Thursday, August 07, 2008

Compensation Rule

Anonymous asks:
what do you think of the compensation rule in AL- and NL-only leagues?
I think it's a futile attempt to bring fairness to what is ultimately going to be an unfair situation.

For those of you who are unfamiliar with the compensation rule, a brief overview:

In the not-too-distant past, Major League Baseball used to actually see "fair" trades take place during the regular season. The one I remember from my early days of Roto was when the Twins traded Tom Brunansky in April 1988 to the Cardinals for Tommy Herr (yes, I'm that old!).

Keep in mind this was also back when leagues used to use the "first-come, first-serve" rule for free agents and you couldn't pick up a free agent unless you had a "natural" opening (a player on the D.L., in the minors, traded to the "other" league, etc.).

So the owner who owned Herr was doubly screwed. Not only did he not have a slot to put Brunansky in, he also got nothing for a guy who drove in 83 runs and stole 19 bases the year before.

Some leagues reacted to these types of trades by saying tough luck. Trades are part of baseball, and part of the risk of buying a player, similar to injury. Other leagues thought that, in the interest of fairness, the team losing a player like Herr should at least get first crack at Brunansky.

As baseball evolved, though, so did in-season trading between major league teams.
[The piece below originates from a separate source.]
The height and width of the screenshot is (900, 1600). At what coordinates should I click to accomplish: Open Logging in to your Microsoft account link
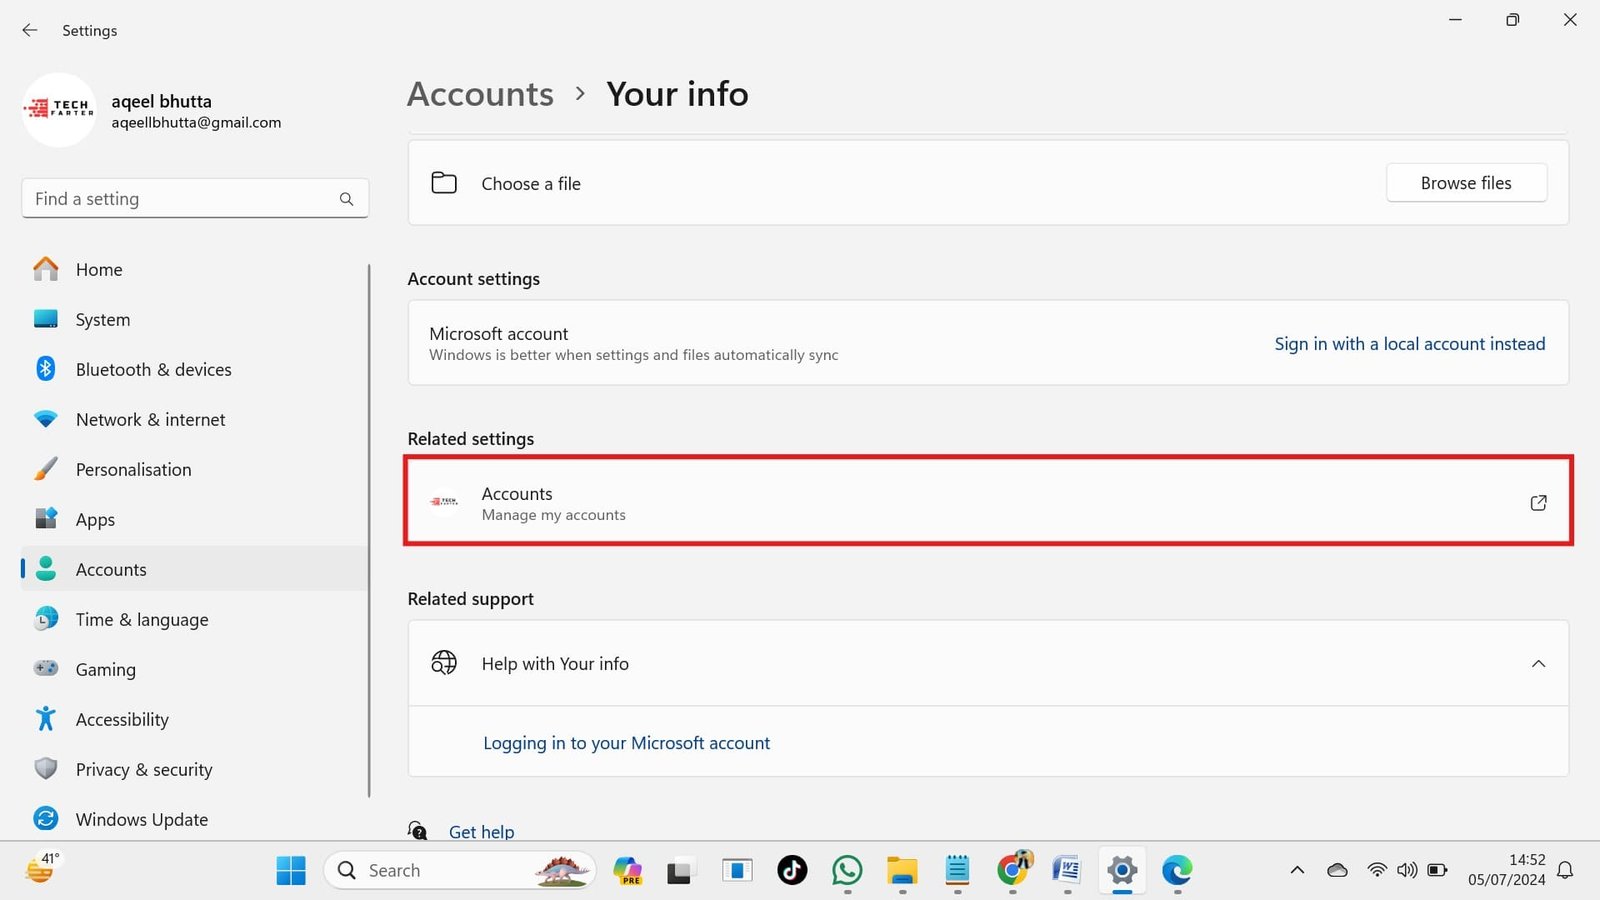[626, 743]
Primarily, what had once been a relatively marginal payroll gap between the big market and the small market teams became a chasm. In 1988, for example, the New York Yankees had an $18.9M payroll to the Minnesota Twins $12.2M payroll. In 1996, the Yankees would have a $52.2M payroll to the Twins $22M. As a result, teams like the Twins weren't looking for guys like Tommy Herr anymore. They were looking for guys like Matt Lawton.

This is where the compensation rule got screwy. In most leagues, the rule hadn't taken farm players into account, so teams that lost young guys who were traded in real life dump deals got nothing. Those owners cried foul, saying that their young futures should count for something. So, OK, they'd count if no other players on an active major league roster with an honest-to-goodness Roto salary was traded out of the league.

Then, in 1995, Bobby Bonilla was traded to the Baltimore Orioles and all hell broke loose.

You remember Bobby Bonilla, right? The guy the Mets made their franchise player because they didn't have the patience to wait a year for Barry Bonds to hit the open market. Well, that didn't exactly work out. And a mere 3 1/2 years later, the Mets dumped him to the Orioles for Alex Ochoa.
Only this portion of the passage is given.